Your instructions
In the records below, find each line containing the word "Viewport" and copy it.
---------- Provided data
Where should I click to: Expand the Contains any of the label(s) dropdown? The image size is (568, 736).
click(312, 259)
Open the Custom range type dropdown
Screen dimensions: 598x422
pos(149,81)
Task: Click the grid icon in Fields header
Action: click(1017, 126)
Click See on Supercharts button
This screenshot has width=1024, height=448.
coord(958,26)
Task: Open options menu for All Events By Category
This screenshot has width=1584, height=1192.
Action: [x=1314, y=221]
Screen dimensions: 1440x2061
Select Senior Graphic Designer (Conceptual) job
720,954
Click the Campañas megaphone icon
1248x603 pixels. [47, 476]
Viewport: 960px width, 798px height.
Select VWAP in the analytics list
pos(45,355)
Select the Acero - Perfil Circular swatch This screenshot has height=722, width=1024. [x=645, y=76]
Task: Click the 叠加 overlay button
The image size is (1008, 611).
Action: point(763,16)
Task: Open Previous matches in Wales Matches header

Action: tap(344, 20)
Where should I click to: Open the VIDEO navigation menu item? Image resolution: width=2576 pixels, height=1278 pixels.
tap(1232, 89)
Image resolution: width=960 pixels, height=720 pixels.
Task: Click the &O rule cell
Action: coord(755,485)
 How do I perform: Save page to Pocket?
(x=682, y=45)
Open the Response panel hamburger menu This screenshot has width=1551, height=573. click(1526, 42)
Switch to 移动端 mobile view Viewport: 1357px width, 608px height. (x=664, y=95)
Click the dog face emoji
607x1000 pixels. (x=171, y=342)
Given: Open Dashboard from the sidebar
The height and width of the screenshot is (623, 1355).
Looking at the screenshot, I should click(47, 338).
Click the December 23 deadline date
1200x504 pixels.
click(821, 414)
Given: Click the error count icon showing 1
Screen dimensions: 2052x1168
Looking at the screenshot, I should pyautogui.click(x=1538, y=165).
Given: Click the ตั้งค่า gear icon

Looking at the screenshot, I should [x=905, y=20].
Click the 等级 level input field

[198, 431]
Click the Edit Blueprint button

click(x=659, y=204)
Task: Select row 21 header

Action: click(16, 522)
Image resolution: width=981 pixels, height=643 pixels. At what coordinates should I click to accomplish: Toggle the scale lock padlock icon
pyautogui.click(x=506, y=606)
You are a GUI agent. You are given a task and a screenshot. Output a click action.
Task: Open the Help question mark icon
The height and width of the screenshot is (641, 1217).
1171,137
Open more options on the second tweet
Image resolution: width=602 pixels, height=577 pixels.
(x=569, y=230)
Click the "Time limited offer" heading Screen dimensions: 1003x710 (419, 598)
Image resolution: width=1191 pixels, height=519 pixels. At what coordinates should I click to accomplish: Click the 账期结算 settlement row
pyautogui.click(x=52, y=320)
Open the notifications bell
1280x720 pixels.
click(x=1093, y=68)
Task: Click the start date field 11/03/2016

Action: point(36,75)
--------------------
Written response
Viewport: 960px width, 798px height.
Switch to 移动端 mobile view Viewport: 1357px width, 608px height. (x=664, y=95)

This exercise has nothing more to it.